### [WRITTEN INSTRUCTION]
Rewrite the part of the listing that opens with the line containing "The image size is (1400, 865)." and closes with the line containing "coord(19,98)", replacing "Readme" with "License" and leaving everything else unchanged.

### [EXTRACTED RECORDS]
+ + +

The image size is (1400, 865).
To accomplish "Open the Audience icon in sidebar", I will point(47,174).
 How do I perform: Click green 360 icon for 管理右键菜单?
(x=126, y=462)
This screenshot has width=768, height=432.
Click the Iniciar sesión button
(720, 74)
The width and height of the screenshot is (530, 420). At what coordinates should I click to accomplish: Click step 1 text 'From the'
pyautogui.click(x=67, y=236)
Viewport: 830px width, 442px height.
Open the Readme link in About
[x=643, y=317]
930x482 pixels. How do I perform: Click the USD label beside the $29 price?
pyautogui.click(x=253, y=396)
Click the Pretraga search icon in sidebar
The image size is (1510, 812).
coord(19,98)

+ + +

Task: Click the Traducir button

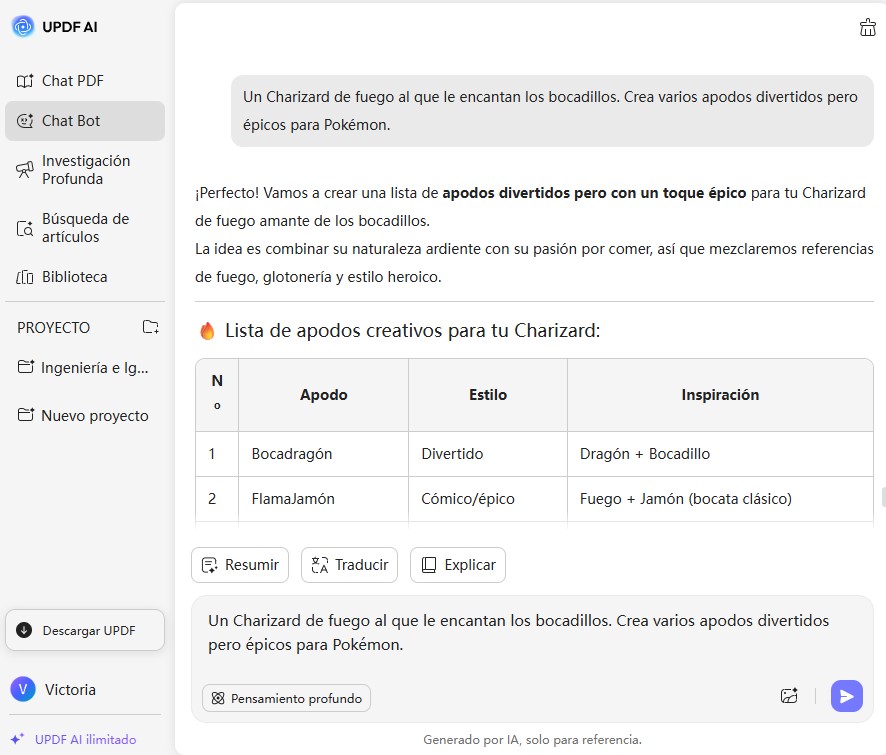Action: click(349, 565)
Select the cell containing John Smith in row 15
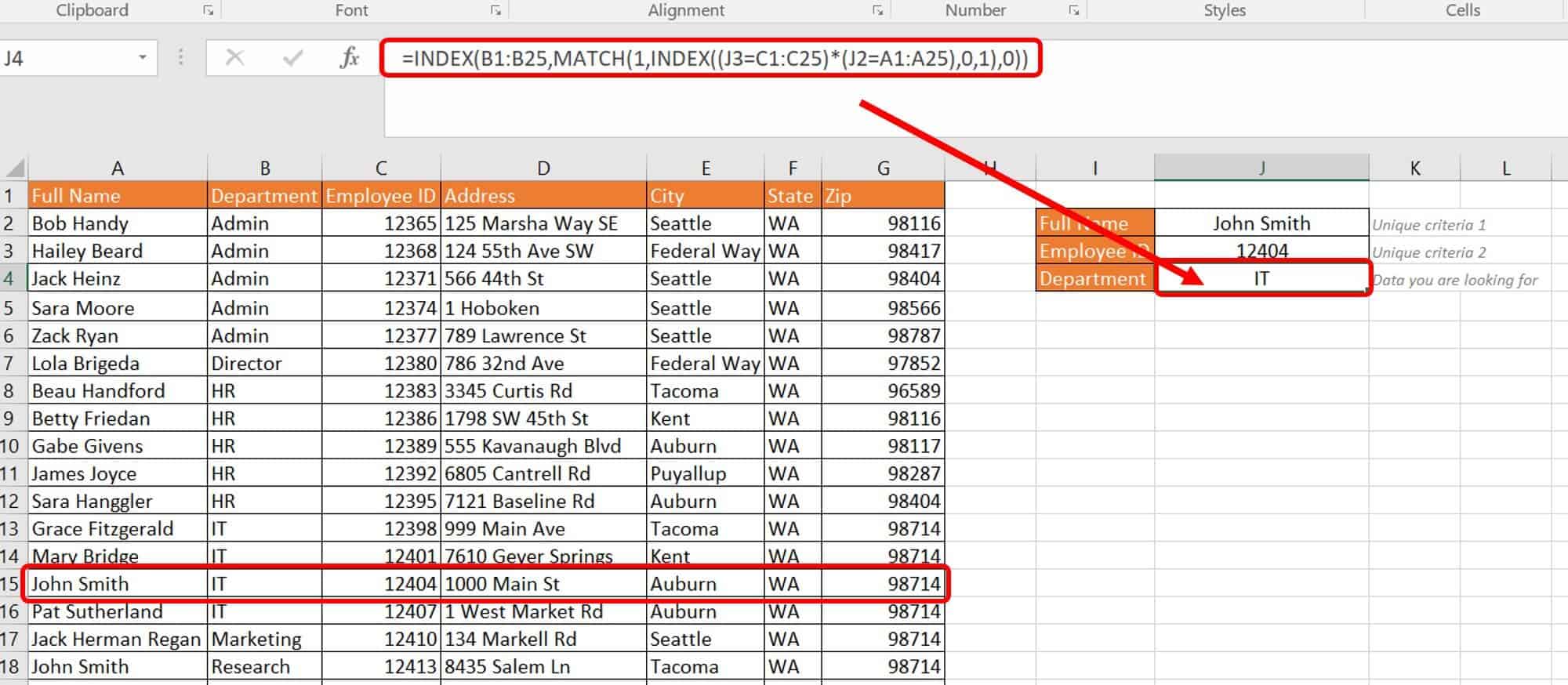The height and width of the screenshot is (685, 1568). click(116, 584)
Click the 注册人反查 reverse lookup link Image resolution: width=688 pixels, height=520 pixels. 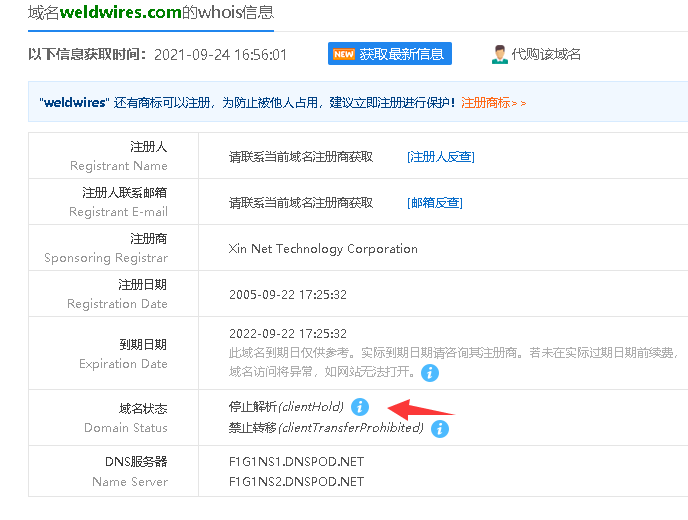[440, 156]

+ + +

### [FINAL RESULT]
The image size is (1400, 865).
To accomplish "Open the Audience icon in sidebar", I will point(47,174).
 How do I perform: Click green 360 icon for 管理右键菜单?
(x=126, y=462)
This screenshot has width=768, height=432.
Click the Iniciar sesión button
(720, 74)
The width and height of the screenshot is (530, 420). At what coordinates should I click to accomplish: Click step 1 text 'From the'
pyautogui.click(x=67, y=236)
Viewport: 830px width, 442px height.
Open the License link in About
[x=643, y=317]
930x482 pixels. How do I perform: Click the USD label beside the $29 price?
pyautogui.click(x=253, y=396)
Click the Pretraga search icon in sidebar
The image size is (1510, 812).
coord(19,98)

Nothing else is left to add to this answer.